### Task instructions
Copy the entries below word for word, starting at the line that contains "Given: Select the" and ending at the line that contains "click(x=290, y=521)", both lines included. Leave the pictures out of your copy.

### Data shown
★ ★ ★ ★ ★

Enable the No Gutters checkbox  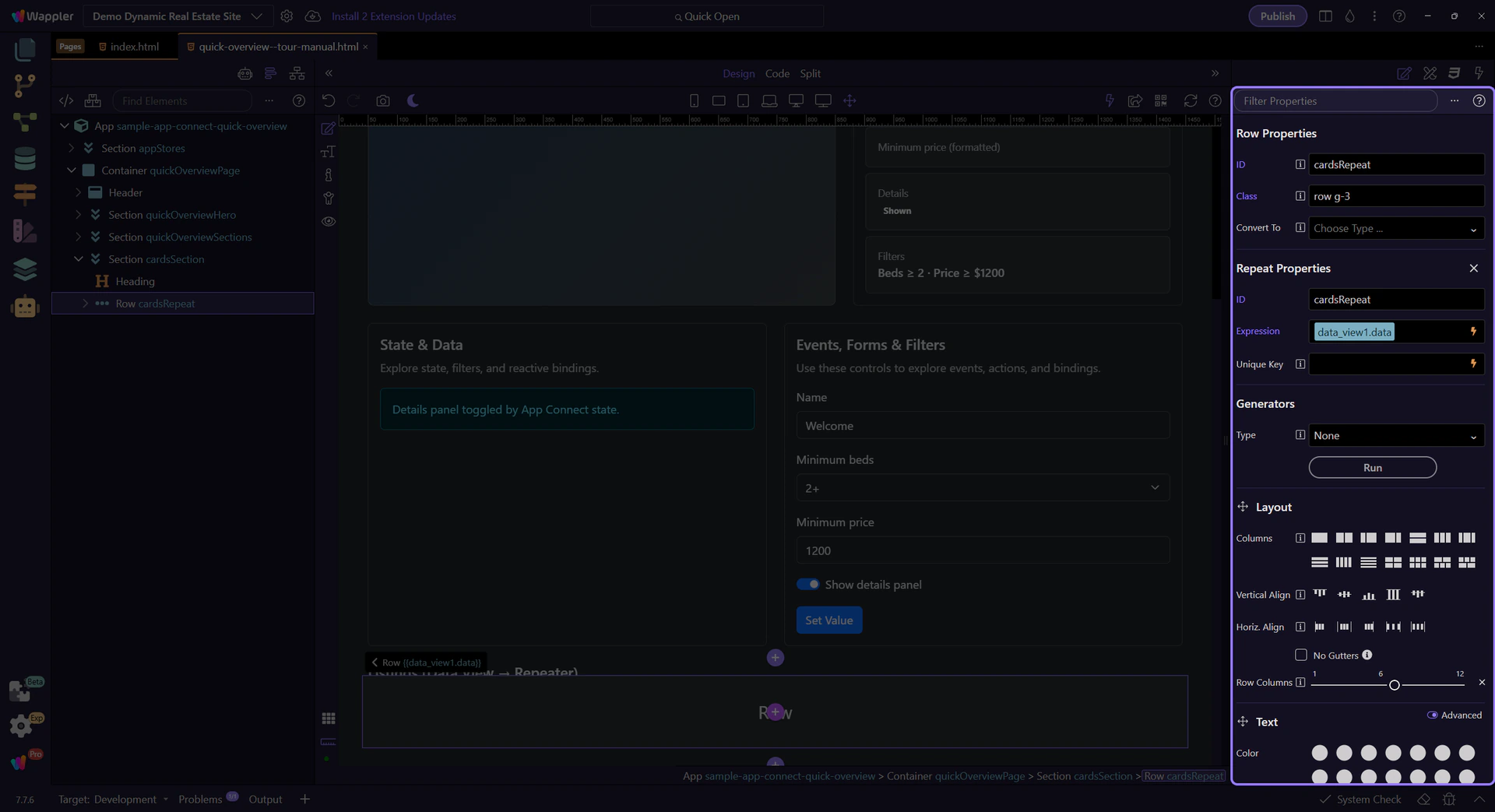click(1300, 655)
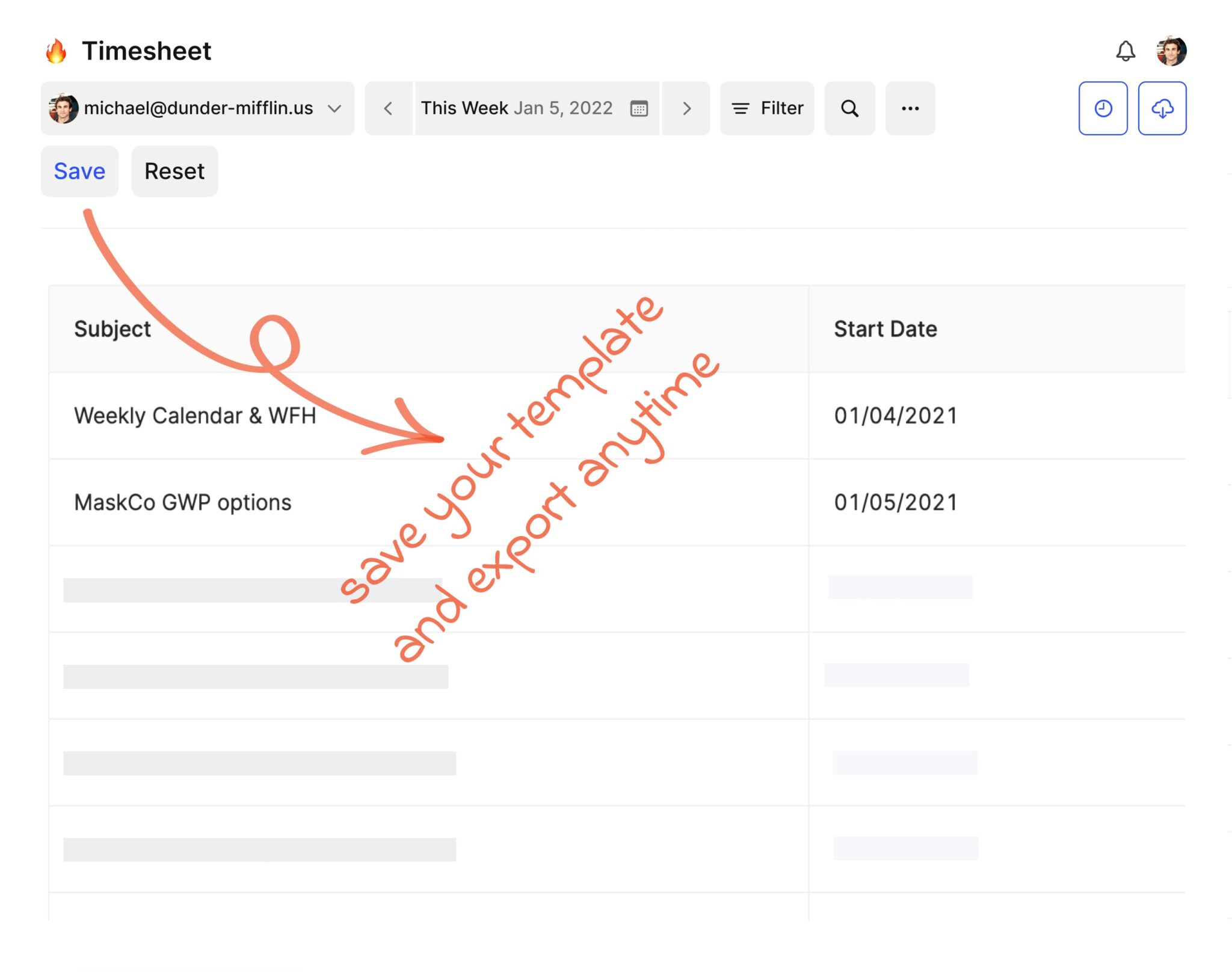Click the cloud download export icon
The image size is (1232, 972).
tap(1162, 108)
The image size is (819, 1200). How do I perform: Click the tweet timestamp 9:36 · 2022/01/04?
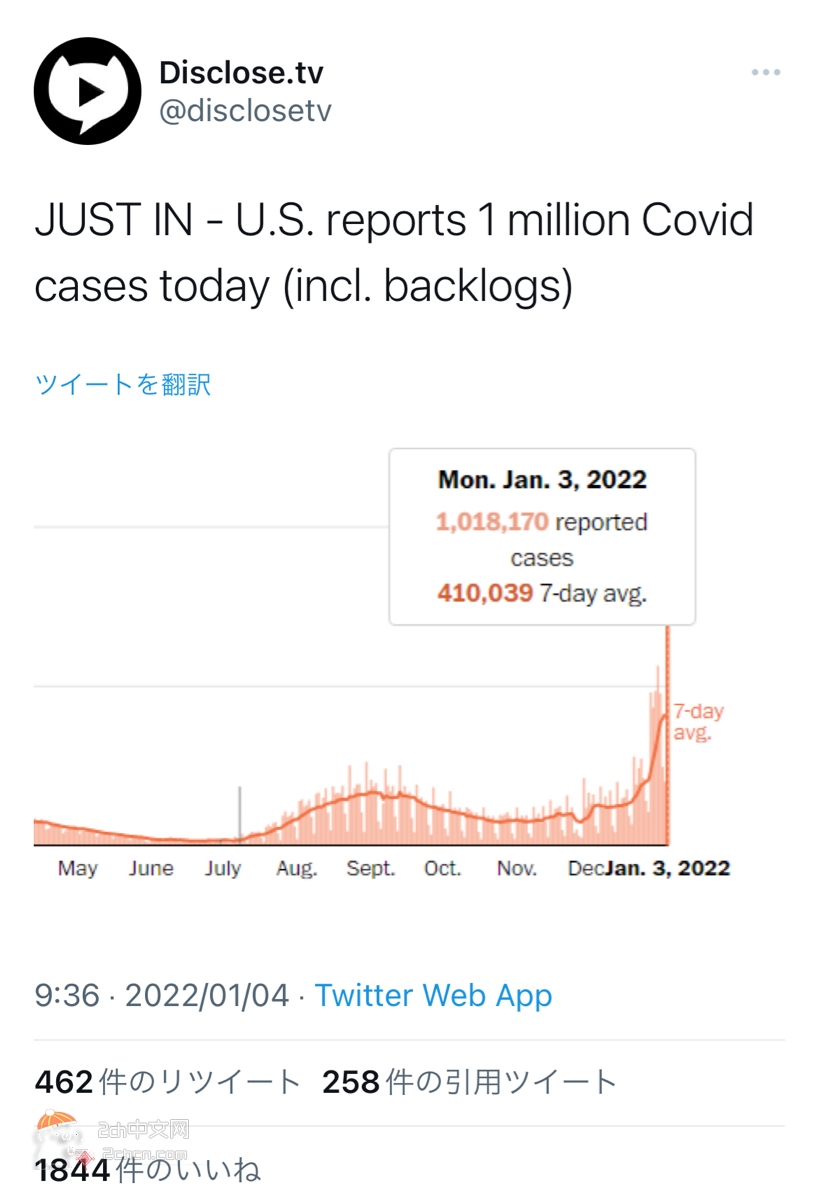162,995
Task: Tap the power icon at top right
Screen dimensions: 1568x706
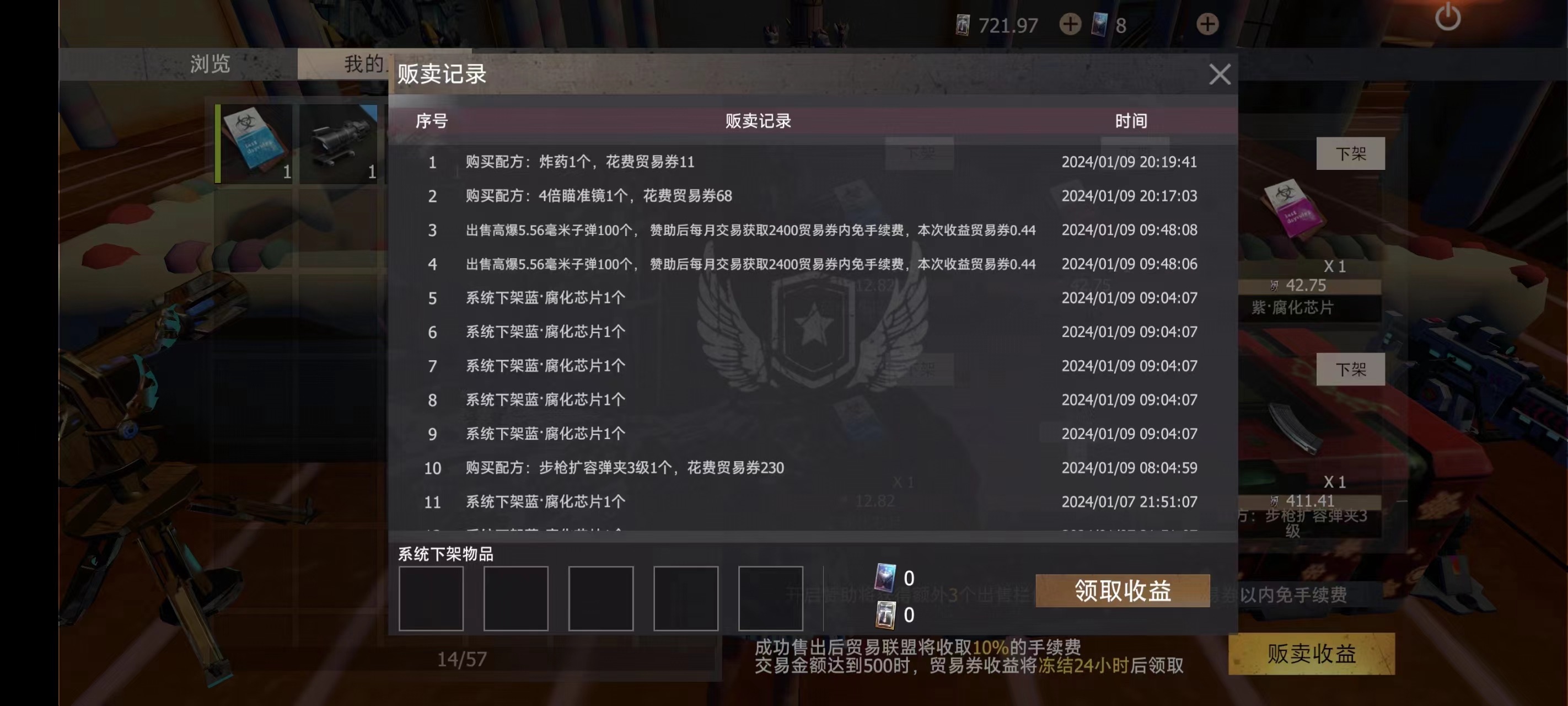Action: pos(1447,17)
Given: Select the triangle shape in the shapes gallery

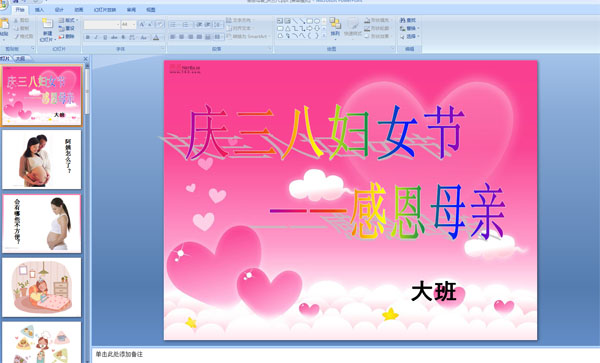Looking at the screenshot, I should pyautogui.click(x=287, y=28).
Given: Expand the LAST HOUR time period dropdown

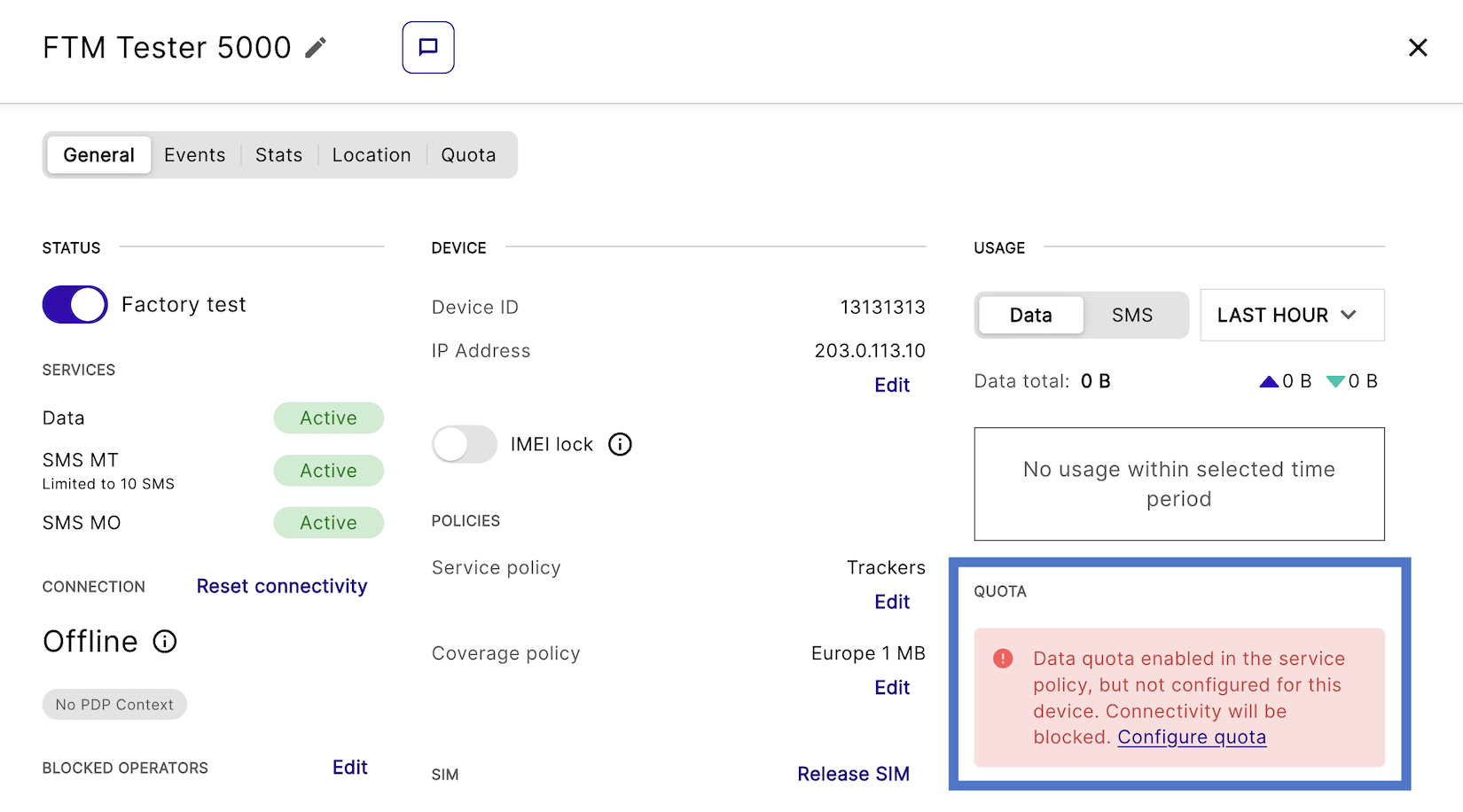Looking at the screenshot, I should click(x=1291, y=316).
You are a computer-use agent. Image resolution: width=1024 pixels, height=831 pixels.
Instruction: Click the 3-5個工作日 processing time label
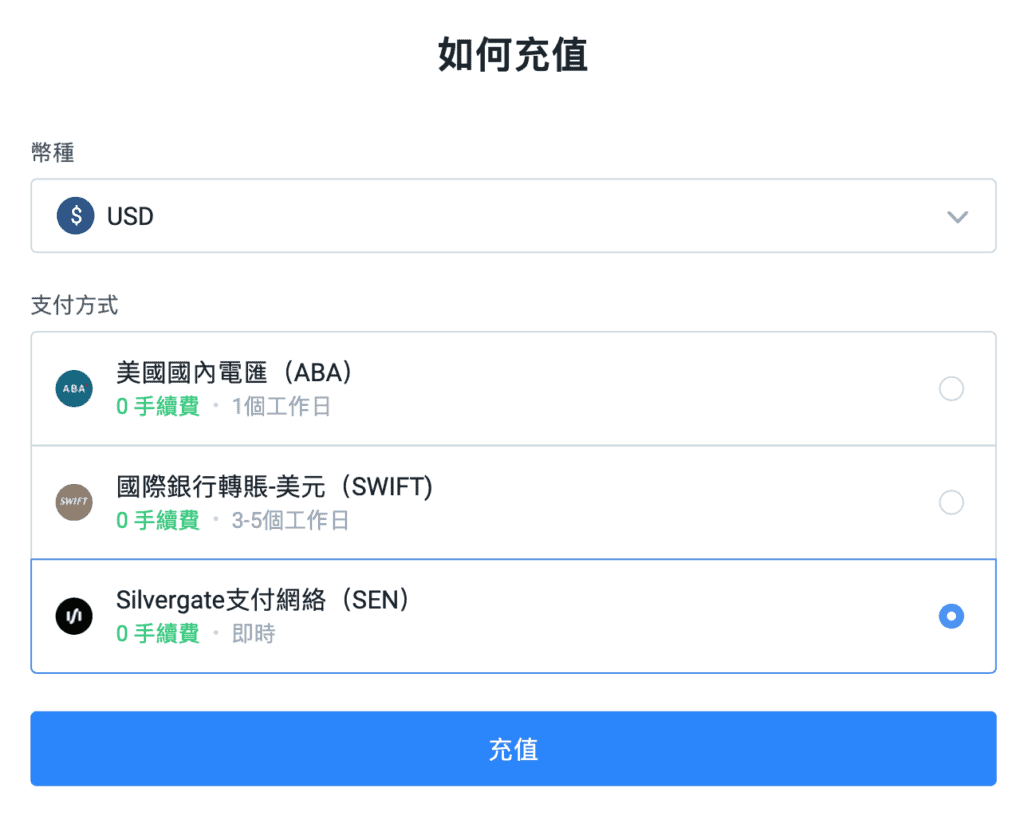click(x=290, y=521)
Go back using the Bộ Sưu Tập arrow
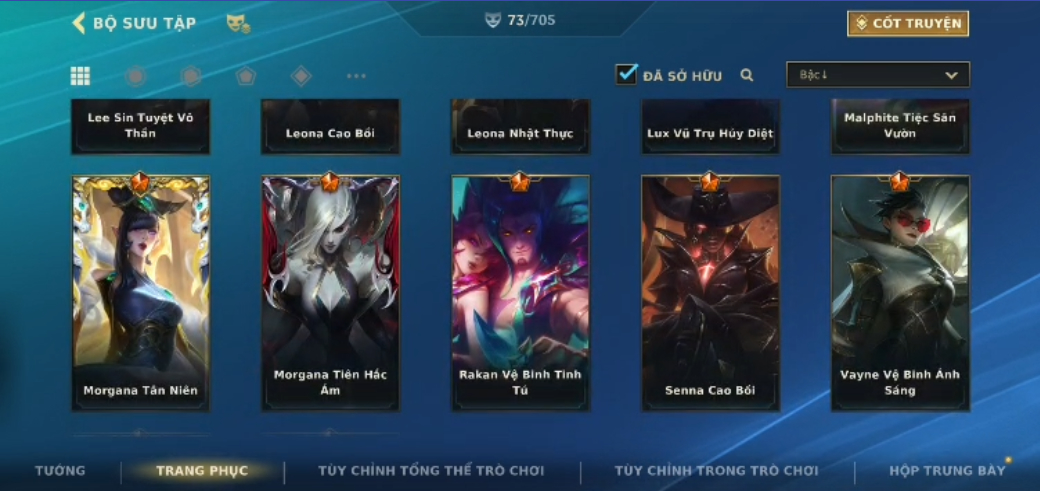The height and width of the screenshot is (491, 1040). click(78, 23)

★ ★ ★ ★ ★

### The completed task
Given: Select the triangle shape in the shapes gallery

Looking at the screenshot, I should pyautogui.click(x=287, y=28).
Given: Expand the LAST HOUR time period dropdown

Looking at the screenshot, I should click(x=1291, y=316).
You are a computer-use agent. Image resolution: width=1024 pixels, height=831 pixels.
Instruction: Click the 3-5個工作日 processing time label
click(x=290, y=521)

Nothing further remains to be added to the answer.